** start of Records supplied **

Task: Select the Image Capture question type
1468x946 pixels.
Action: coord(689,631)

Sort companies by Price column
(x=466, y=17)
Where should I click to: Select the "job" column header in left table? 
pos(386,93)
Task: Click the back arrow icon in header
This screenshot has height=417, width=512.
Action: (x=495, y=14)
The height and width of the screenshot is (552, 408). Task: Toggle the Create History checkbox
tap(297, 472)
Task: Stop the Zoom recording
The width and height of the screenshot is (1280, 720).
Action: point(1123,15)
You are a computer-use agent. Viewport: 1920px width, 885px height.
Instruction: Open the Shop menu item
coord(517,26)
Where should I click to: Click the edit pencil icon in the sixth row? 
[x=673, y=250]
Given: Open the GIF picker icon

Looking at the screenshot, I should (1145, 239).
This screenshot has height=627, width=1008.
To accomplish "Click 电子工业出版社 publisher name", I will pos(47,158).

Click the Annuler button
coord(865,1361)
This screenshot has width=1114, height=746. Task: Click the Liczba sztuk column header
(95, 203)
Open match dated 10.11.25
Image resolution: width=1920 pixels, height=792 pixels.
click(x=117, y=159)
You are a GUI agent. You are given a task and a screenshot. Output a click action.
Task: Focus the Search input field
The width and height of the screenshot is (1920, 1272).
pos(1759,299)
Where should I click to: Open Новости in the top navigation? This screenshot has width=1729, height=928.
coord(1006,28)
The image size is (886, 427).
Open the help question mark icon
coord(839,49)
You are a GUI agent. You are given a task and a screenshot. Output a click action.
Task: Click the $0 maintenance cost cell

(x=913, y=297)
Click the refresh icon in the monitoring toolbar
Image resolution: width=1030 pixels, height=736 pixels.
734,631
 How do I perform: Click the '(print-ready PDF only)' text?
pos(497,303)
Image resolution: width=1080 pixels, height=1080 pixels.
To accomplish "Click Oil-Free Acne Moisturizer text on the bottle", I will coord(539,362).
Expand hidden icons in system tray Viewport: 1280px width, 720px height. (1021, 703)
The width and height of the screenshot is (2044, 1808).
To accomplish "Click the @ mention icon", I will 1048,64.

** end of Records supplied **

* Exercise *
Format the rows from the line with "Task: Click the back arrow icon in header" through the line with "coord(517,26)" as a JSON list of strings, one string per line, leaving out blank lines.

* Solution for this exercise *
[
  "Task: Click the back arrow icon in header",
  "This screenshot has height=417, width=512.",
  "Action: (x=495, y=14)",
  "The height and width of the screenshot is (552, 408). Task: Toggle the Create History checkbox",
  "tap(297, 472)",
  "Task: Stop the Zoom recording",
  "The width and height of the screenshot is (1280, 720).",
  "Action: point(1123,15)",
  "You are a computer-use agent. Viewport: 1920px width, 885px height.",
  "Instruction: Open the Shop menu item",
  "coord(517,26)"
]